■ EXERCICES À FAIRE:
1. Quels dirigeants du Lashkar-e-Taïba sont cités par leur nom dans le texte sur l'attentat de Bombay ? Donnez-les tous.
2. Dans le texte sur l'attentat de Bombay, relevez mot pour mot le passage qui commence par « Commanditaire: Passe-moi un » et se termine après « la Chabad House. ».
3. Prolongez le texte sur l'attentat de Bombay à partir de sa dernière phrase.

──────── LE TEXTE ────────

27 novembre après midi, Chabad House, le centre loubavitch:

Commanditaire: Passe-moi un otage.

Terroriste: Voilà, parlez!

On entend les sanglots d’une femme, terrorisée, incapable de parler.

Commanditaire: Relaxez-vous… Gardez vos forces pour les bons jours. Si le consulat nous contacte, peut-être pourrez-vous célébrer le shabbat avec votre famille…

On retrouvera deux femmes assassinées dans les décombres de la Chabad House.

Les superviseurs du djihad vont jusqu’à s’assurer que leurs soldats ont trouvé de quoi se nourrir:

– Avez-vous mangé?

– Un peu…

– Comment un peu? Ces gens [NDLR: les juifs] font beaucoup de fêtes et leur nourriture est halal, alors ne vous inquiétez pas.

C’est aussi en écoutant les terroristes que la police de Bombay comprend que la piste indienne, celle des «moudjahidin du Deccan», est une fausse piste, un leurre tendu par le L-e-T pour brouiller les cartes et déstabiliser l’Inde. «Dites-leur que vous venez d’Hyderabad, dans le Deccan, et s’ils vous demandent pourquoi vous faites cela – vous écrivez ce que je vous dis -, dites-leur que c’est à cause de l’attitude du gouvernement [NDLR: indien] vis-à-vis des musulmans, que nous exigeons que les musulmans soient relaxés des prisons indiennes et le droit à l’autodétermination pour les Cachemiris.»

Laxisme du gouvernement pakistanais

Qui sont ces superviseurs de l’attentat, qui guident pas à pas les terroristes depuis le Pakistan? Pour la première fois, la confession de Kasab aurait permis, du moins s’il ne s’était pas rétracté, d’impliquer formellement des dirigeants du Lashkar-e-Taïba. Il y a d’abord «l’oncle» Zaki-ur-Rehman Lakvi, celui qui a recruté Kasab, le chef des opérations militaires du L-e-T et le cerveau de l’attentat de Bombay. Ce djihadiste de 48 ans a combattu en Tchétchénie, en Bosnie et en Irak. Il y a aussi Yusuf Muzammil, le chef du «département indien» de l’Armée des Purs. Et puis bien sûr le fondateur de l’organisation terroriste, Hafiz Saeed.

──────── DONNÉES FOURNIES ────────

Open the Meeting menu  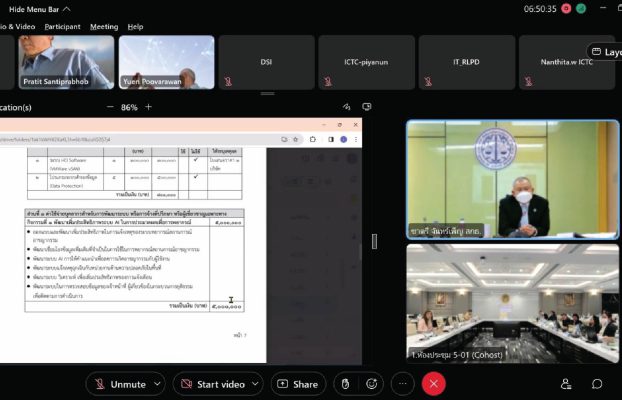(103, 26)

────────

■ RÉPONSES:
1. Zaki-ur-Rehman Lakvi, Yusuf Muzammil et Hafiz Saeed.

2.
Commanditaire: Passe-moi un otage.

Terroriste: Voilà, parlez!

On entend les sanglots d’une femme, terrorisée, incapable de parler.

Commanditaire: Relaxez-vous… Gardez vos forces pour les bons jours. Si le consulat nous contacte, peut-être pourrez-vous célébrer le shabbat avec votre famille…

On retrouvera deux femmes assassinées dans les décombres de la Chabad House.

3.
Quels sont les liens de ces hommes avec l’appareil sécuritaire du Pakistan? Jusqu’au 11 septembre 2001, le chef des services secrets pakistanais assistait souvent à la conférence annuelle de l’Armée des Purs, dans son quartier général de Muridke. Mais à une époque, même la CIA contribuait à financer l’organisation qui combattait les Soviétiques en Afghanistan. Après le 11-Septembre, les liens entre les services pakistanais et le L-e-T se firent plus discrets. Mais l’Inter-Services Intelligence, comme l’armée pakistanaise, n’a en réalité jamais cessé de soutenir les groupes djihadistes présents à la frontière de l’Inde. Ahmed Rashid, un des meilleurs spécialistes des mouvements extrémistes au Pakistan et en Afghanistan, explique que «les officiers des services secrets pakistanais à la retraite aident les talibans pakistanais et sont devenus de plus farouches partisans de l’Armée des Purs que l’organisation elle-même…».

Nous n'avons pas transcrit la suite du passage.